Keep gathering first- and zero-party data
Google’s now thrice-delayed third-party cookie deprecation plans have many advertisers and publishers repeatedly pumping the brakes on trialing and adopting new solutions for targeting consumers and monetizing web traffic. We continue to maintain, as so many others in the industry are, that both demand and supply sides need to: Just. Keep. Swimming. Keep planning, keep trying the new solutions out there for identifying and targeting users, and keep figuring out how to rely more on rich, opted-in first- and zero-party data.
Your own data is truly the wellspring from which you can drink for years to come. It teaches you more about your audience, and others like them, so you can design the best content and offers to attract, retain and upsell them. This data is also critical for selling audience segments to advertisers on your site. The more expansive your first- and zero-party customer data, the more advertisers will want it. Using a comments section is a great tactic for gathering this data, as it keeps users on your site, generates repeat visits, and exposes users to relevant advertising.
Use social media cautiously, but optimistically
Social media is an increasingly popular option for reading news amongst Americans. More than half of Twitter users regularly use the site for news. However, social media is also the least trusted news source in the US. The way to make it work for you as a publisher is to ensure you share only quality, accurate website content to Twitter, and direct the conversations produced over to your own comments section to avoid the often ugly, misinformed back-and-forth dialogue Twitter can spark. We outline some great ways to prioritize and keep control of the discourse on your own site in this post.
Do brand safety with a twist
As we mentioned in this post on yet another crisis, the ongoing Russian-Ukraine war, it’s good for both advertisers to continue advertising and publishers to continue publishing during off-kilter world events. We completely understand the desire to avoid negative topics at all costs, but it’s a better approach to focus on suitability over safety. Suitability means that even topics that carry some negative connotations could still be helpful to advertise alongside. In this way, the context and the sentiment matter more than the actual keyword.

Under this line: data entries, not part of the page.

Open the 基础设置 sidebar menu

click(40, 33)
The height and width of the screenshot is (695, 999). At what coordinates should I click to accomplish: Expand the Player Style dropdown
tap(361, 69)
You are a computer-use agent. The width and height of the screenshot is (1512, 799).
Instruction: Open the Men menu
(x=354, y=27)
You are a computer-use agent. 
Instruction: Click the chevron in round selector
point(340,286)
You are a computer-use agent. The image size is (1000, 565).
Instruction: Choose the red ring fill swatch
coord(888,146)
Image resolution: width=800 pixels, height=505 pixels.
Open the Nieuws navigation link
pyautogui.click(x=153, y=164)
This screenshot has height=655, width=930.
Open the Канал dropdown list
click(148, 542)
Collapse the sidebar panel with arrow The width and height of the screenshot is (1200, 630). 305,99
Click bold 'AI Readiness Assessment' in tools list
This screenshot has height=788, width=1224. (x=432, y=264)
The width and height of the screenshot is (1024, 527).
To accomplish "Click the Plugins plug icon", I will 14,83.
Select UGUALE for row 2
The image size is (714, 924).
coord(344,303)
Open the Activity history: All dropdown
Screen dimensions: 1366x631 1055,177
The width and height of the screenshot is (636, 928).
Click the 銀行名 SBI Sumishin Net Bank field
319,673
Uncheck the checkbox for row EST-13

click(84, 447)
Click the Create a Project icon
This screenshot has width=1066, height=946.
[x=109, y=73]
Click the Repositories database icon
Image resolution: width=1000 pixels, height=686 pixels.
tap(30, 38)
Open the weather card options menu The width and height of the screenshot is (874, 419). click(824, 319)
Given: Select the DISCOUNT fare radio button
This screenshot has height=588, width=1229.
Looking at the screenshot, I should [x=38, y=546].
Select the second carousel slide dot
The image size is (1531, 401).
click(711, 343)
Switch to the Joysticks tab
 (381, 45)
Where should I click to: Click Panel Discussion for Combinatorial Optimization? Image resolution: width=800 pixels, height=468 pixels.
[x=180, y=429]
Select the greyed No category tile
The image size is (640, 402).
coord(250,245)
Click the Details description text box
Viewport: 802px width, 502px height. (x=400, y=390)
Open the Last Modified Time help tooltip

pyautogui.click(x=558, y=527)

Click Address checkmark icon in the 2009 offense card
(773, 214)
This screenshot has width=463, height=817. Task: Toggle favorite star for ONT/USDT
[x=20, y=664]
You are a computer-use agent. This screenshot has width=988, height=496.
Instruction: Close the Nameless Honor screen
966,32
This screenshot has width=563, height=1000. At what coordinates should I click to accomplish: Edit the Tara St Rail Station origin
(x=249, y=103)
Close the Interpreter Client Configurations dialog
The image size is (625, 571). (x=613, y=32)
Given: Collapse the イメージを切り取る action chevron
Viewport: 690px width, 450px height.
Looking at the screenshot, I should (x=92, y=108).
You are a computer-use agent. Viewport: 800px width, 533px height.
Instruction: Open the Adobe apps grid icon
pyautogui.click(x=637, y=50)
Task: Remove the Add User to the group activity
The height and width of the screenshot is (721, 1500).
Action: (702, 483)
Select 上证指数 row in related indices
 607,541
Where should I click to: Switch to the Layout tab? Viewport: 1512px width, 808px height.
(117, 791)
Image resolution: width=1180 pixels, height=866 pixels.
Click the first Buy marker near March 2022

When it comes to your comments section, you can be more nuanced in the conversions you allow with keyword moderation and recommended content.
As Ronen Menipaz, a serial entrepreneur and CEO of the startup group M51, puts it in this article, “It's much harder to stand out in good times, which is why all the biggest opportunities arise during downturns.” By producing high-quality, engaging content, collecting opted-in data about your users, and executing nuanced social media and brand-safety strategies, you can help your website prevail in times of uncertainty.